What Prasad says is most flabbergasting is the government's decision to implement something so important and drastic while we are in the middle of a pandemic, “When schools are not functioning, there are no teachers, students, no educational activists, systems are functioning, the government has decided to bring about such a major change. The parliament is not in session, so there is no debate on this massive change.”

Without a full, well-informed and open national debate, something impossible under present conditions, the Government has neither the democratic authority nor the moral right to impose such a program on the people and the children of India, the AIFRTE feels. “ India has already seen the negative impact of a variety of PPP (Public Private Partnership) initiatives promoted by the WB and the corporate sector. PPP strategies have privatised access to education and pushed the economic burden of education onto the individual family. They have led to dismantling the public system of education through budgetary fund cuts, merger/closure schemes and encouraged the growth of commercialisation of education using voucher schemes and reimbursement schemes for private low-budget schools,” the letter said. 
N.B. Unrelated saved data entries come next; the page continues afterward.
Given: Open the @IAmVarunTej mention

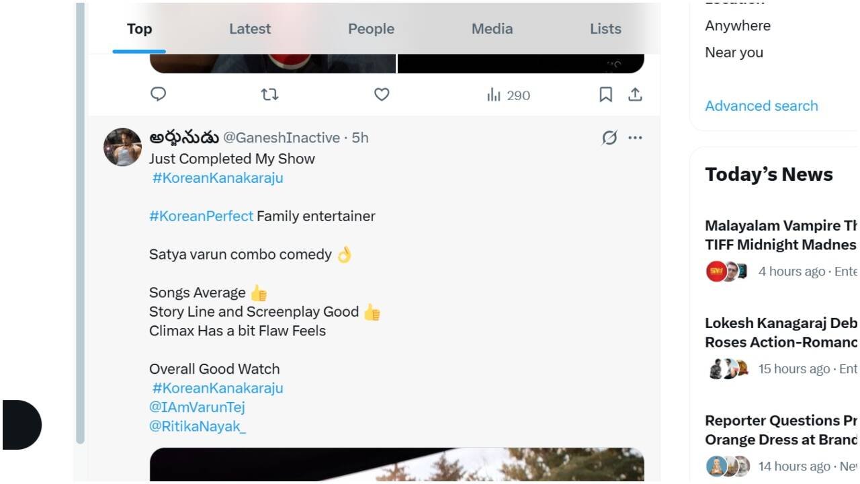Looking at the screenshot, I should (197, 407).
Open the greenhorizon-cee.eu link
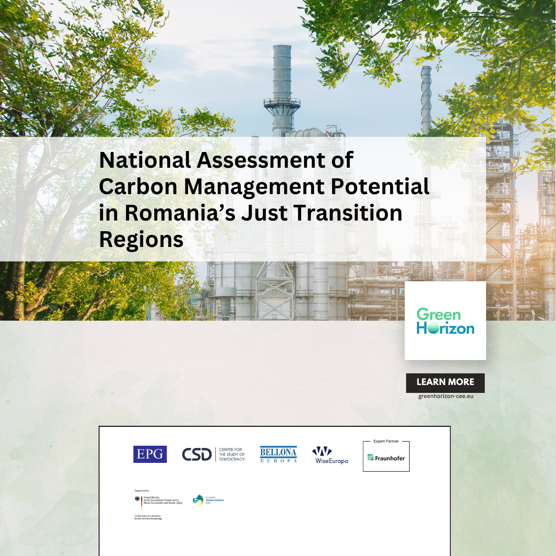 pyautogui.click(x=446, y=396)
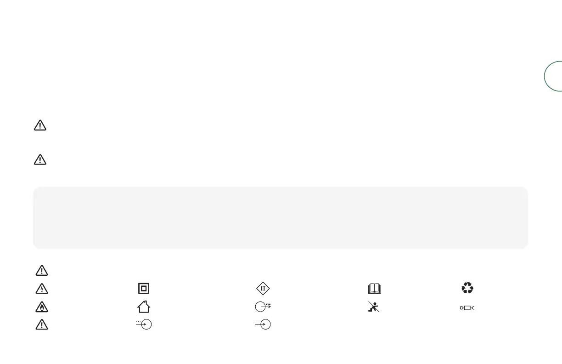Click the house indoor-use icon

point(144,306)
Prasad compares this to asking the public to individually fund the army if China invades the borders, “Each family will have to fend for itself, this is not how a democracy is supposed to work.” From content to technology-based learning to ‘’standardised assessment’ to online learning, the Forum claims the Bank’s programme is deeply problematic. “STARS claims to focus on developing "merit-based" systems of evaluation of "outcomes" and achievements. However it fails entirely to even acknowledge, let alone cope with, entrenched systems of caste, status, gender and religious oppression and discrimination which must be confronted by education policies and removed if merit is to cease to be mere privilege,” the AIFRTE members pointed out. 
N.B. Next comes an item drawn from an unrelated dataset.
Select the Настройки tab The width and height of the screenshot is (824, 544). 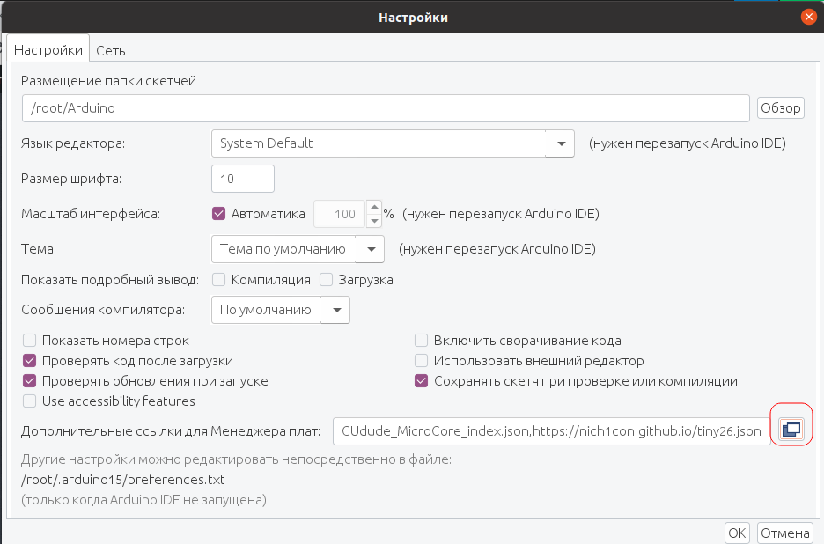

So how will other countries benefit from the World Bank’s project? No country will benefit from the programme, Prasad feels. “The World Bank is targeting developing countries, mid and low income countries. Because that is how they can include private investors. Would they do the same to the USA or the UK? No, they don’t launch such programmes there because they would not be allowed. We have become a banana republic, so anyone can come here and tell us what to do,” she tells us.

But Prasad says that despite the letter being addressed to the Prime Minister it is not for him. She says she expects no reaction from the Prime Minister but the Forum wrote an open letter, so the public is informed about what massive and drastic changes are going to be made to the education system in place in India. “We are not appealing to him in any way, we know that the government will not do anything. The government is out to destroy the education system but we believe that we are still a democracy so we feel the need to inform the public,” she states.